Senators push back before the ink is dry
Congressional opposition has already surfaced. Senator Richard Blumenthal of Connecticut and several colleagues issued a statement through Blumenthal’s Senate office calling on the FCC to “conduct full review of foreign investment concerns” in the transaction. The lawmakers framed the issue in national security terms, arguing that ownership percentages alone do not capture the risk and pointing to potential avenues for editorial pressure on CNN and access to sensitive subscriber data through Max and other platforms.
The senators urged the commission to coordinate with national security agencies before granting any waiver.

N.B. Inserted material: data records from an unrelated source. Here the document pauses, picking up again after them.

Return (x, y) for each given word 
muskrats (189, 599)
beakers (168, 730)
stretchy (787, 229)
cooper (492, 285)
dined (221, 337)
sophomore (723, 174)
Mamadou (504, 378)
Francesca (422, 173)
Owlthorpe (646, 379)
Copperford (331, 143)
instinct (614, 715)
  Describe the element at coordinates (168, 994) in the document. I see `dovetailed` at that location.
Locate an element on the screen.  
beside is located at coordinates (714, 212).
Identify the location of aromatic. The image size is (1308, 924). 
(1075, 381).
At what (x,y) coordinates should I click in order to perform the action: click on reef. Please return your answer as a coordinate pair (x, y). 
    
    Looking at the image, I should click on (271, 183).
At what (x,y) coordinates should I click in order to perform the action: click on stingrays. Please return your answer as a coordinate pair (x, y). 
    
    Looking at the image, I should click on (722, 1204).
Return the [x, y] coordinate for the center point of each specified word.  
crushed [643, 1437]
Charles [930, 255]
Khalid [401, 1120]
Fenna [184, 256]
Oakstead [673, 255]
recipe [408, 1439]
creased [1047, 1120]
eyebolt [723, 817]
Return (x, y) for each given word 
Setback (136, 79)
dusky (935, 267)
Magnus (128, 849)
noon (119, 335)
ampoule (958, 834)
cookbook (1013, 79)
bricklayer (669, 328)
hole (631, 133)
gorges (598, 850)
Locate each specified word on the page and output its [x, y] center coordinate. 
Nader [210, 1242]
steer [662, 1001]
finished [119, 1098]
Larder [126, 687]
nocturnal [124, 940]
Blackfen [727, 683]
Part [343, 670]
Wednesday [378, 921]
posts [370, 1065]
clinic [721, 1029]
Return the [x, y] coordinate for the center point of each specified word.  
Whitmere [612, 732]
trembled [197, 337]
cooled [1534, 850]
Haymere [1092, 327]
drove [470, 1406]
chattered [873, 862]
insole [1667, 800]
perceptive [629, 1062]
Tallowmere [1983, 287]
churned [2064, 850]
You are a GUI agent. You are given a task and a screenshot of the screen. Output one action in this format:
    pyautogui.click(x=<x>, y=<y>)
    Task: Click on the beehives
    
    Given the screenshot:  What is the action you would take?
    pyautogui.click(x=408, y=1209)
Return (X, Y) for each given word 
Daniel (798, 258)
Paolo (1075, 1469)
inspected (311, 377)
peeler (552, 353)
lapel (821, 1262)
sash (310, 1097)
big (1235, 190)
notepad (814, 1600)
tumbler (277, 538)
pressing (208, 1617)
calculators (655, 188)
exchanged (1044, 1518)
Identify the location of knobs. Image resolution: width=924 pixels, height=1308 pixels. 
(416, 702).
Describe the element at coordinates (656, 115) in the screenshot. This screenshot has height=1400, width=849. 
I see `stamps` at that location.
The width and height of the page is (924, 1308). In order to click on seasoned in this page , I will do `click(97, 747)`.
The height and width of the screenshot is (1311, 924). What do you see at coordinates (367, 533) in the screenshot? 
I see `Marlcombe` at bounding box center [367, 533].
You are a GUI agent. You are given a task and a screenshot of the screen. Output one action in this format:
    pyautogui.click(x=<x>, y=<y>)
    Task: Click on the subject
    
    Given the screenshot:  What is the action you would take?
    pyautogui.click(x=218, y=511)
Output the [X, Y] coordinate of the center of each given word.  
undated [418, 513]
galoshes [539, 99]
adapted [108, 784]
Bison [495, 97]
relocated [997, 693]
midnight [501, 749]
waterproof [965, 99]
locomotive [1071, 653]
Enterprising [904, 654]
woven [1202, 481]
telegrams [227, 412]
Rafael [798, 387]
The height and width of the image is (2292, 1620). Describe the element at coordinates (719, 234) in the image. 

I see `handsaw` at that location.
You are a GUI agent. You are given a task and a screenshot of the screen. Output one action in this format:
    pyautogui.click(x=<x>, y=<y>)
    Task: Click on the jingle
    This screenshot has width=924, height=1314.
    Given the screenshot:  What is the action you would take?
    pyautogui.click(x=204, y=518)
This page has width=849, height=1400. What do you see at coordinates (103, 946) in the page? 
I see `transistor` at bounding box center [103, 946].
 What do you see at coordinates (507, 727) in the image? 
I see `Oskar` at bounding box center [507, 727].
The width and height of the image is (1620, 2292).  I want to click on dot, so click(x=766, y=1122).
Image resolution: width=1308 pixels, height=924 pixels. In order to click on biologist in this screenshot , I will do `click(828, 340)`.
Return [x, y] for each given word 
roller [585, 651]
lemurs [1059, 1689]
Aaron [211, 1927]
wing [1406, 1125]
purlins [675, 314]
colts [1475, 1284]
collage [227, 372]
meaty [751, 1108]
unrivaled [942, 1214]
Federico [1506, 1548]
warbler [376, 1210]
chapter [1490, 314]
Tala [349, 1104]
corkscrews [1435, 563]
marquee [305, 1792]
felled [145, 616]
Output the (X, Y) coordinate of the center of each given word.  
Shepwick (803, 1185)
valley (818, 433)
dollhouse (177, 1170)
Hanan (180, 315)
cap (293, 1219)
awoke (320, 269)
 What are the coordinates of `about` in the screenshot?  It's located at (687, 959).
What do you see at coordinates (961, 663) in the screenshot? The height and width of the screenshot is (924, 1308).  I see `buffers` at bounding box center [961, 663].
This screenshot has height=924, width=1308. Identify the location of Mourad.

A congressional letter does not bind the FCC. Commissioners are appointed by the president and confirmed by the Senate, and they regularly navigate competing pressure from industry lobbyists, public-interest groups, and Capitol Hill. But a high-profile intervention from sitting senators raises the political cost of a quick approval and increases the odds that the commission extends its review or attaches conditions.
Two regulatory paths, very different timelines
If the FCC treats the petition as a routine foreign-ownership request, it could issue a declaratory ruling within months, clearing the way for the acquisition to close once other regulatory hurdles are resolved. The commission has handled similar filings as largely technical matters in the past, relying on interagency national security reviews to flag problems.
A more aggressive review would look different. The commission could loop in the Committee on Foreign Investment in the United States (CFIUS) or the Department of Justice’s national security division, extend the comment period, and potentially impose conditions: governance restrictions, ownership caps, or forced divestitures of sensitive assets like CNN’s newsroom or local broadcast stations.
Antitrust review would run on a separate track. A combination of this size would almost certainly draw scrutiny from the DOJ or Federal Trade Commission over market concentration in film distribution, streaming, and broadcast television, adding another layer of regulatory uncertainty.
Key questions that remain unanswered
None of the three sovereign wealth funds have commented publicly on their intended roles in a combined company. Paramount and Skydance have not disclosed the total value of the proposed transaction or the specific governance protections that would apply to CNN’s editorial operations. Warner Bros. Discovery’s market capitalization hovered near $20 billion in early 2026, but the actual deal price, if one has been agreed to, has not been confirmed.
The FCC has not published commissioner statements or preliminary staff analysis on the petition. Until the agency releases its own assessment or the parties offer more detail, the central regulatory question is on the table but the outcome is genuinely uncertain. The comment period closing May 27 will be the first real test of how much organized opposition this deal attracts.